Cervical Pain and Disability – Part One

Patients report widely diverging levels of disability and pain in response to neck problems, with some have almost no disability and little pain and others with severe interference with normal life and high pain report. There may be different neurological and pathological events which underlie this variety which reflect the neck syndrome present. Initially most work was on finding an anatomical site of injury or damage to explain the symptoms but this has led to limited success in explaining the clinical syndromes. The pain mechanisms which may be responsible for the reported symptoms are now increasingly investigated.

One way to allow more accurate whiplash treatment to be identified is to clarify which diagnosis and which pain syndrome in present in an individual patient’s neck pain problem. Neck injury can consist of long term postural abnormality, repeated small trauma in activity or an obvious event such as whiplash injury. Any inflammation which is present in these cases in known to significantly change the ways pain is processed both in the central nervous system of the brain and the spinal cord and in the locally damaged area. Even though most research has been performed on animals this can be taken seriously when considering pain in humans.

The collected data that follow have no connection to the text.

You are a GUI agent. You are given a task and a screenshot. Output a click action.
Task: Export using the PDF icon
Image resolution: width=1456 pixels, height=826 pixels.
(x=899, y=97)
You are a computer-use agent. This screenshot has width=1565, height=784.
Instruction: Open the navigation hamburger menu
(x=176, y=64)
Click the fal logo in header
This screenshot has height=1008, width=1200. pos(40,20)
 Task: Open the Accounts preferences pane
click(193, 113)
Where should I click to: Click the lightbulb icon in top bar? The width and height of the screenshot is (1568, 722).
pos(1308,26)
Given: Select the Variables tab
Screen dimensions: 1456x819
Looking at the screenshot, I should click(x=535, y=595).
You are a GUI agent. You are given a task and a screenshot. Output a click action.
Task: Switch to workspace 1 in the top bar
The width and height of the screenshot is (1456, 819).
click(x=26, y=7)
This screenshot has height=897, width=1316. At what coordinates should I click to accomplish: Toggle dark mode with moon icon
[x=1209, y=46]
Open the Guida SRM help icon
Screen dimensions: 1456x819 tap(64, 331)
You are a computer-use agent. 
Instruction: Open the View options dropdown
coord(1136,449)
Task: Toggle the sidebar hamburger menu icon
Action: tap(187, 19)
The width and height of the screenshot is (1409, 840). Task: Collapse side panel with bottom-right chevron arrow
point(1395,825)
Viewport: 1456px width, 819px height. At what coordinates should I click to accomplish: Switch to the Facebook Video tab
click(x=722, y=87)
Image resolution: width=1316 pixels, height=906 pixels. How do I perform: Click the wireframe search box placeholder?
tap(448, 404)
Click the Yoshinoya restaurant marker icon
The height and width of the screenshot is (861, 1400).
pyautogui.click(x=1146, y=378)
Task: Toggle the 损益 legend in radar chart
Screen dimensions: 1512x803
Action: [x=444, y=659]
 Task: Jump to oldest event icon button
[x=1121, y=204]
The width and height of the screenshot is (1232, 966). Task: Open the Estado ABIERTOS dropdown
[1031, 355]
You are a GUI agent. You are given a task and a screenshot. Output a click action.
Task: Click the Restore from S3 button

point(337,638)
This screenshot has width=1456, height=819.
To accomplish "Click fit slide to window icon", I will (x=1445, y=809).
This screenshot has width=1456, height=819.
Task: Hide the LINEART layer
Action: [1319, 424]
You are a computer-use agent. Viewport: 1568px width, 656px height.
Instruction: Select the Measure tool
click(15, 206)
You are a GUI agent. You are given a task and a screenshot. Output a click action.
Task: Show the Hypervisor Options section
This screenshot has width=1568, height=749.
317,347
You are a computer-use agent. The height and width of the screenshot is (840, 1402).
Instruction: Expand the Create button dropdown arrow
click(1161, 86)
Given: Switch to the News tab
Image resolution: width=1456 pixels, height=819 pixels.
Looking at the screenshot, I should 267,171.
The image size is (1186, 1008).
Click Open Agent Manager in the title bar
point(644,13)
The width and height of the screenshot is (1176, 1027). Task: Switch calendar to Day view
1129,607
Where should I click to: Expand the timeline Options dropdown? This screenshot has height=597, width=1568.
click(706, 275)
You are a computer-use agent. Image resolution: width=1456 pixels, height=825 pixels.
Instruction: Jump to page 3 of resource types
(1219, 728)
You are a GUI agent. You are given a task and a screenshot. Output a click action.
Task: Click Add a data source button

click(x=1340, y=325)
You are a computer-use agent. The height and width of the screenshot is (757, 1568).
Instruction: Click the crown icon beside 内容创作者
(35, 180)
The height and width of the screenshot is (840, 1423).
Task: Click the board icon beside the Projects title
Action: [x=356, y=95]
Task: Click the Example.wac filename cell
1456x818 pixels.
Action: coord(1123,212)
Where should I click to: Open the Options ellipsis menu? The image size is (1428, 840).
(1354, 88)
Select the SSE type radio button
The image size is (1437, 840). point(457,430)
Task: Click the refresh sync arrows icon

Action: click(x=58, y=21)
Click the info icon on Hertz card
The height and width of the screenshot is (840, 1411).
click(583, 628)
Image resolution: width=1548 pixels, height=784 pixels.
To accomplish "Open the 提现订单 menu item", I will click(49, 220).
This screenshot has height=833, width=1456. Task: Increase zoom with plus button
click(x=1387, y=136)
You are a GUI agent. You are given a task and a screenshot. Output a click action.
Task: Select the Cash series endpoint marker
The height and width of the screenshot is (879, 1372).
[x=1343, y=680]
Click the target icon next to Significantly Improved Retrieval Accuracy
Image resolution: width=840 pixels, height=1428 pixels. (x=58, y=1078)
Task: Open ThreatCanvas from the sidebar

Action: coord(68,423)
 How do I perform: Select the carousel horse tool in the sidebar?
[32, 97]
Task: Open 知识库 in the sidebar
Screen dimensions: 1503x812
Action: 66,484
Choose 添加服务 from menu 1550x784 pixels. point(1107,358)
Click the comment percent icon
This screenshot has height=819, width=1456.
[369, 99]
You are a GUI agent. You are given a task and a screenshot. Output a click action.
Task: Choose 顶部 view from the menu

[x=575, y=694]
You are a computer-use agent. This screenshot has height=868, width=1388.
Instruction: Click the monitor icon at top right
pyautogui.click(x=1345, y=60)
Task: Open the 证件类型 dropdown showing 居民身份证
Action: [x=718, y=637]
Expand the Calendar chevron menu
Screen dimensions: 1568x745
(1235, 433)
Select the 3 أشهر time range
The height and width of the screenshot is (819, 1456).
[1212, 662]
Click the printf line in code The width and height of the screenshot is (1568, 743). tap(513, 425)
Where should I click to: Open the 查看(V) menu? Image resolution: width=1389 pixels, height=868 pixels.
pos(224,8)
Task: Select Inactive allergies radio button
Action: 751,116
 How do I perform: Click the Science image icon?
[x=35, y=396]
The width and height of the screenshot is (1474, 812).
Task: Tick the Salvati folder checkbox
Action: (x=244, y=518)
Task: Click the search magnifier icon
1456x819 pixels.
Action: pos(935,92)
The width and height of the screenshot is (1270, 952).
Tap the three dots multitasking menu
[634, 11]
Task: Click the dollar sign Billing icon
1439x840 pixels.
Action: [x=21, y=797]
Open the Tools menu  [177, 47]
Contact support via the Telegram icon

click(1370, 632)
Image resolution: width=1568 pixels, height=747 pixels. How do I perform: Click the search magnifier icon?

A whole series of chemical and neurological processes are set off by an injury and its following inflammation, all of which makes the central nervous system develop an increased response to all feelings coming in. Patients with whiplash and those with standard neck pain where the diagnosis is not clear have both been shown to have reduced tolerances to pain and a reduced threshold to pain. This reaction is termed hyperalgesia which is used to describe an increased pain response to a stimulus which is normally painful.

Hyperalgesia in the neck occurs in all whiplash injuries to some degree, whatever the severity, but settles over two to three months in those who recover or only have mild symptoms. Hyperalgesia has been found to persist in those with ongoing and more severe pain symptoms. The nerves in the local areas of damage may be sensitised and patients with whiplash have been shown to have damaged structures in cases where pain and disability has continued. Another argument is that the nerves in the central nervous system become sensitised by the pain inputs and this is responsible for ongoing pain.

So there can still be damaged internal anatomical structures in neck pain syndromes which can be ongoing sources of pain, while central nervous system pain mechanisms are assumed to be mostly responsible. Cervical facet joint blocks have shown they are a potential pain source in a number of patients who have chronic whiplash. Referred pain, which is a pain which is felt in the body at a distance from the presumed pain source, is also common. Incoming stimuli from pain sites in discs, joints, ligaments or muscles may be interpreted as coming from regions which are neurologically linked to them.

Head pain can be referred from the upper neck segments of the third cervical vertebra and above, with arm pain potentially referred from those segments below this level and down to the first thoracic vertebra. Even in parts of the body where the patient is not complaining of any symptoms there may be evidence of a heightened pain response on testing. Both patients with general neck pain and whiplash may exhibit a hyperalgesic response to incoming stimuli. There may be a more involved upset in neurological functioning in the whiplash groups with overreaction to heat, cold and pressure.

A more widely occurring sensitivity response to incoming signals is present in patients with higher pain reports and who have more widespread symptoms. These findings are typical of syndromes such as whiplash and cervical nerve root disorder (radiculopathy, where the nerve root which is on its way out of the spinal canal towards the body is compressed or otherwise compromised along its route), both perhaps triggering a complicated change in the excitatory responses of the central nervous system to arriving pain inputs. However, this central mechanism might be kept going and sensitised by pain coming in continually from altered tissues in the neck.